Previous studies have shown that the maintenance of Trm T cells within lung niches is influenced by the presence and longevity of antigen depots (18, 21, 23). Following IAV-nanovax vaccination, we observed the presence of both CD4 and CD8 Trm cells within the lungs on day 32 and 45 post vaccination at numbers similar to those observed in an IAV infected lung (Figure 4). Preliminary studies also suggest that CD4 and CD8 Trm responses are present in the lungs out to at least day 100 (data not shown). Our prior studies have shown nanoparticles persist within the lungs for ≥14 days and the continual release of antigen from nanoparticles placed into other tissues ≥30 days following vaccination. Overall this suggests that IAV-nanovax may act as an antigen depot, similar to what is observed during IAV infections (21, 22), and that this may contribute to the upkeep of lung-resident memory T cells.

In conclusion, we have shown that an i.n. inoculation with a polyanhydride nanovaccine encapsulating IAV proteins (IAV-nanovax) provides protection against homologous and heterologous IAV infections. This protection was associated with the induction of GC B cells in the lungs, robust IAV-specific antibody responses both systemically and locally, and IAV-specific CD4 and CD8 T cell responses within the lungs.
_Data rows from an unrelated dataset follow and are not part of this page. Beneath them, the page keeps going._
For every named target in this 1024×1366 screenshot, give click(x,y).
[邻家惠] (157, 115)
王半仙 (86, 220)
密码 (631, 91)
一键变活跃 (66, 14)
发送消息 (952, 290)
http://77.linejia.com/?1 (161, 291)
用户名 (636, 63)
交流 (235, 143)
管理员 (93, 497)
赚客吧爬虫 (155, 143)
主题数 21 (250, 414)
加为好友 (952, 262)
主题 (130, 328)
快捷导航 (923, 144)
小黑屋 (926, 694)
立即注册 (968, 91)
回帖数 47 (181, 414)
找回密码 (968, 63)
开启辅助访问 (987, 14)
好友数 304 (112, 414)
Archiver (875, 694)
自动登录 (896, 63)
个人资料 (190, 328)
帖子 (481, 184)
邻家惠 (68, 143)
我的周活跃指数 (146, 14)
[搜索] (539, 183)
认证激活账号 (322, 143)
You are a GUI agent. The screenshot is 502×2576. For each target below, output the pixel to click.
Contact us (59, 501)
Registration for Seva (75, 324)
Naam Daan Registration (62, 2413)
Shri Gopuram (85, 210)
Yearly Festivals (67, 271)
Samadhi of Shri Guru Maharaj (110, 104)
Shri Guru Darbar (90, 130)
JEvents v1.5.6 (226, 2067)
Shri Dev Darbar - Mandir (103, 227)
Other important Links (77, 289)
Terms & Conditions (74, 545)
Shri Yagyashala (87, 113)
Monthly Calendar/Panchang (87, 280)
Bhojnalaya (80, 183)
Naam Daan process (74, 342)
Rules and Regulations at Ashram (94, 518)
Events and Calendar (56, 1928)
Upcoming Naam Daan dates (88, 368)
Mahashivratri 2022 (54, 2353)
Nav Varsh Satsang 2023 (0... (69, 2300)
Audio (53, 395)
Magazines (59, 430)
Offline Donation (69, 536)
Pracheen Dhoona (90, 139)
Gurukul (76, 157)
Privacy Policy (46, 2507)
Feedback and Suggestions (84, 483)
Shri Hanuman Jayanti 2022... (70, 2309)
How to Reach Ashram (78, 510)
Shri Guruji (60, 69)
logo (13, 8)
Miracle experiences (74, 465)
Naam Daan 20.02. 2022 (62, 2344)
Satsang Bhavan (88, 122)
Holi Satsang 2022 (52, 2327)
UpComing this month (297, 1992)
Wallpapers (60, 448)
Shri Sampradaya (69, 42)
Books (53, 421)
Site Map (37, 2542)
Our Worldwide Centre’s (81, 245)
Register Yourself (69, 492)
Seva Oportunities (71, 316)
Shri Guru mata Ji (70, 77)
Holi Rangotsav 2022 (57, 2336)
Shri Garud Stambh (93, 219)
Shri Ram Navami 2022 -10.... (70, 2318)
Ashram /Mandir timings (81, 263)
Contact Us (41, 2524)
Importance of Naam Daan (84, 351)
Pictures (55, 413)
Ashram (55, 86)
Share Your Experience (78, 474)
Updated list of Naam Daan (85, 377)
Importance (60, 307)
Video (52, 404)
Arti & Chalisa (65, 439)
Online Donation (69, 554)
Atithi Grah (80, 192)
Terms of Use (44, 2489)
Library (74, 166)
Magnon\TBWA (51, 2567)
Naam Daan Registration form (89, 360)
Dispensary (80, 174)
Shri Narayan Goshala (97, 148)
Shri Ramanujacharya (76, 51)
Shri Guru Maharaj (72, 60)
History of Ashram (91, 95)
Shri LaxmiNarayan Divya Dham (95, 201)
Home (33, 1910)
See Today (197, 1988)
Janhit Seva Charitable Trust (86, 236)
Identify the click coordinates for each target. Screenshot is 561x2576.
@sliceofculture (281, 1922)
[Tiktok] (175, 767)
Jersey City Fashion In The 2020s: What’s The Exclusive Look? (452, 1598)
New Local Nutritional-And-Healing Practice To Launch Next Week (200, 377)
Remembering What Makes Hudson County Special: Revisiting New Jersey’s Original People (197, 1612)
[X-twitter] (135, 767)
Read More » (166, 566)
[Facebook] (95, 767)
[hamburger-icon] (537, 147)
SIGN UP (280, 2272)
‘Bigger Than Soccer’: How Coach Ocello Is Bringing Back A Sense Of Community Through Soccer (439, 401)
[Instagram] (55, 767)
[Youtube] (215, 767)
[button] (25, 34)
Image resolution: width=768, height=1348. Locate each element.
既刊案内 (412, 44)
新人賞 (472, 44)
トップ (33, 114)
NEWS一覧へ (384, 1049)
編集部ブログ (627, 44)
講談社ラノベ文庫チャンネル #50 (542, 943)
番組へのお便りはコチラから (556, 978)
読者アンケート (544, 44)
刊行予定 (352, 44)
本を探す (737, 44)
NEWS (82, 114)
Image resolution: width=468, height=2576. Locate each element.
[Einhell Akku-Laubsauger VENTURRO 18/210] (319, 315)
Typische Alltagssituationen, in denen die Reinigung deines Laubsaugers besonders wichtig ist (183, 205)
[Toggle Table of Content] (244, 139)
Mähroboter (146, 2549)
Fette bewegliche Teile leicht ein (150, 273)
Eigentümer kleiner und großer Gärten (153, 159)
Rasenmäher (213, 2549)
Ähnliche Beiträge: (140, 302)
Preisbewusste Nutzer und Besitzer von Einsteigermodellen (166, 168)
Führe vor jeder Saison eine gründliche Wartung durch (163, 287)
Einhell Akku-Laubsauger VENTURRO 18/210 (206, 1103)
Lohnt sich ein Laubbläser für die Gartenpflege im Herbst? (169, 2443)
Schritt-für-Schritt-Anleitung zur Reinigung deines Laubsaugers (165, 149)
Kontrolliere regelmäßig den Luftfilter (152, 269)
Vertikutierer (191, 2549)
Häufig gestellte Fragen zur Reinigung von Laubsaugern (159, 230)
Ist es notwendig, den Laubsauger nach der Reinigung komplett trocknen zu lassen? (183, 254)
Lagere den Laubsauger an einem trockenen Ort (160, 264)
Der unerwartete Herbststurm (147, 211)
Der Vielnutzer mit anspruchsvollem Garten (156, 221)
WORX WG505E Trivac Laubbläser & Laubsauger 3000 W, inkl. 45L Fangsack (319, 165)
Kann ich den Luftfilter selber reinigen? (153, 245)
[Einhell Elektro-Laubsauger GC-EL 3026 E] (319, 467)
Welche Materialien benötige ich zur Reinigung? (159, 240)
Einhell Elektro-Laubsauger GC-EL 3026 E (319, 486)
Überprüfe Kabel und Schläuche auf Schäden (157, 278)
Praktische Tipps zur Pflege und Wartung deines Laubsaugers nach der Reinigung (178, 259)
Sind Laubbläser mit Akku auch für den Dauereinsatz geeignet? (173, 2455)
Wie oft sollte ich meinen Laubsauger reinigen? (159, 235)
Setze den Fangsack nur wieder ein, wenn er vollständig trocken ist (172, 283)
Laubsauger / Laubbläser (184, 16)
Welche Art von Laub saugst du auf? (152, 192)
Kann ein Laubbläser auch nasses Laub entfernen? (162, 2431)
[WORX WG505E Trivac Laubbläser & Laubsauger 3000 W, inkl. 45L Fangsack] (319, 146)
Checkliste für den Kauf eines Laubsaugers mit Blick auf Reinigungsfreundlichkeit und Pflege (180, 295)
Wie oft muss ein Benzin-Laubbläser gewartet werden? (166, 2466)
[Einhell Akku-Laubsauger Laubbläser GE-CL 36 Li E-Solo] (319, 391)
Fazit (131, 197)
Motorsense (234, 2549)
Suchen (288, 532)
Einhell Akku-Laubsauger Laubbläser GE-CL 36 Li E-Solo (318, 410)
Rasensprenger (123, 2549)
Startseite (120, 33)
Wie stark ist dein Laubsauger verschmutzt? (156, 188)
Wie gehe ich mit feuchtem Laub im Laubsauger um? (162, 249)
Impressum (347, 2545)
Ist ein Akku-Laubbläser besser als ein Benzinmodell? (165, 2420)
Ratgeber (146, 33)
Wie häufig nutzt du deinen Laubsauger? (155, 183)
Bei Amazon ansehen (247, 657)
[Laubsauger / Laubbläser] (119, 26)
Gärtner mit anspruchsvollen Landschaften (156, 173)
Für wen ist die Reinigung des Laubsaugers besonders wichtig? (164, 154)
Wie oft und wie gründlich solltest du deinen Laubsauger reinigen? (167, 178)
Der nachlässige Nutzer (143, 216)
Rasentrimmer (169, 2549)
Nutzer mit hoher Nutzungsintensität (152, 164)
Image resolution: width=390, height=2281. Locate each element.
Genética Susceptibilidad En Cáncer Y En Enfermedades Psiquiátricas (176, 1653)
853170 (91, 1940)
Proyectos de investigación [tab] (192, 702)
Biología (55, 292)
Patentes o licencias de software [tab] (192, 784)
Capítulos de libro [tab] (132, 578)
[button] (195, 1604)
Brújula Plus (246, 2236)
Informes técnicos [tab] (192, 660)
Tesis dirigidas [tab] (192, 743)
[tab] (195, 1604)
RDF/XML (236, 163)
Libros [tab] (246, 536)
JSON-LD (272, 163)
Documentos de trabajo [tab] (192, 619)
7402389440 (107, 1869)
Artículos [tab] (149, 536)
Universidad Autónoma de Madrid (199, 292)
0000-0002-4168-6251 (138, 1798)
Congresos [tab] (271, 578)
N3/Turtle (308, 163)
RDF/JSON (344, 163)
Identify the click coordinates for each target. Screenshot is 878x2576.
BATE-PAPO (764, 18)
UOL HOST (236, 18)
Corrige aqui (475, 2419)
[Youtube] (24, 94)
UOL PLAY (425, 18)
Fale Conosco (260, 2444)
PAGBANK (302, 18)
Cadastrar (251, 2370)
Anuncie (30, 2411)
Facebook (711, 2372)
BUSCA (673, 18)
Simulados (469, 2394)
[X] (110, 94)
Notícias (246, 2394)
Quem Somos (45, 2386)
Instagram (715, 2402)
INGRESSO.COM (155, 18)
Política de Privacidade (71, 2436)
Further, this report demonstrates for the first time that i.n. vaccination with polyanhydride nanoparticles can induce tissue-resident memory CD4 and CD8 T cells, confer protection against a heterologous virus challenge, and protect against infection in outbred populations. Altogether these findings highlight the potential of utilizing this nanovaccine platform for vaccine delivery in order to induce both systemic and localized adaptive immunity and provide protection against IAV infections.

Conflict of interest statement

The authors declare that the research was conducted in the absence of any commercial or financial relationships that could be construed as a potential conflict of interest.